Kant, of course, had no interest in mysticism, famously pillorying the Swedish spiritualist, Emanuel Swedenborg ("Dreams of a Visionary, Explained by Dreams of Metaphysics," 1766), but it is important to note what mysticism would be in Kantian philosophy. Any kind of mysticism is going to be a kind of immediate knowledge that is an intuitive understanding, i.e. the opposite of a discursive understanding, where an intuitive understanding is immediate and unarticulated, while a discursive understanding is mediate and articulated. There is going to be no intuitive understanding in Kantian philosophy -- i.e. no understanding that stands on its own as knowledge, an understanding that is a ground for substantive truths. An intuitive understanding which is not knowledge is the common and essential experience of insight which is ordinarily and non-technically called "intuition," e.g. "My intuition is that murder is wrong" (in German, Nelson (http://www.friesian.com/nelson.htm) called it Intuition in contrast to Kantian Anschauung). This kind of "intuition" is not evidentiary, i.e. it doesn't prove anything. In Socratic/Platonic terms, it is only opinion. It can only be justified when analyzed, reduced to discursive understanding, and grounded accordingly [note]. Were ordinary "intuitions" evidentiary, and so items of knowledge (Erkenntnisse, cognitions), then this would be "intuitionism," the theory that knowledge is grounded by such intuitions [note]. The self-evidence of Aristotelian first principles (http://www.friesian.com/founda-1.htm) is a theory of this kind, with the proviso that intuitive self-evidence follows, rather than precedes, discursive understanding. Other forms of intuitionism may claim intuitive understanding prior to discursive, if the latter is considered even possible.
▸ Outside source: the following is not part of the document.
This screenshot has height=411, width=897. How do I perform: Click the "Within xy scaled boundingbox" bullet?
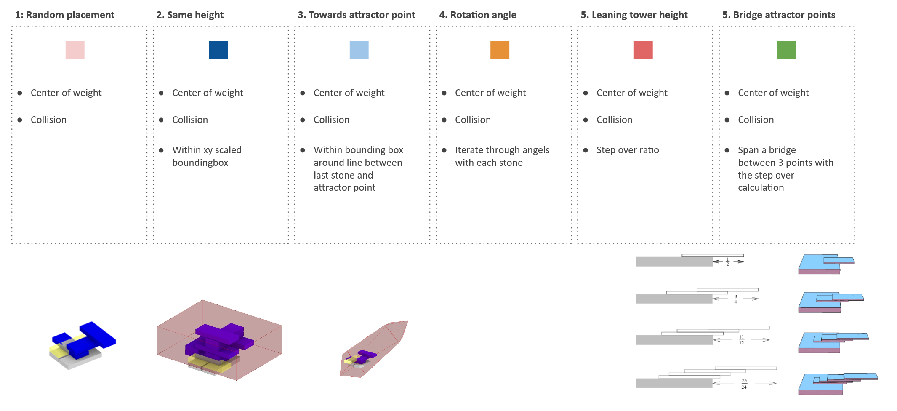tap(207, 156)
While mysticism is a form of intuitionism, not all intuitionism is mysticism. The difference, again, will be in the objects. Mysticism is intuitive knowledge of transcendent concrete objects, i.e. not the phenomenal or material concrete objects of ordinary perception. The mystic sees things that are not part of ordinary experience. In Kantian terms, transcendent objects cannot be understood because they cannot be consistently articulated. For Kant, a theory of transcendent objects ("dialectic") generates antinomies (http://www.friesian.com/antinom.htm). If a Kantian theory allowed for mystical knowledge, it would have to be unanalyzable, unrenderable into a system of discursive understanding of transcendent objects. This is rather like what many mystics say, since they gain knowledge which is ineffable and inexpressible. On the other hand, mystics also claim to intuitively derive knowledge which is analyzable and expressible, although only intuitively justified, since, for instance, al-Ghazzali (http://www.friesian.com/hist-1.htm#islam) (1059-1111) finds specific justification of Islām and its doctrines through mystical insight.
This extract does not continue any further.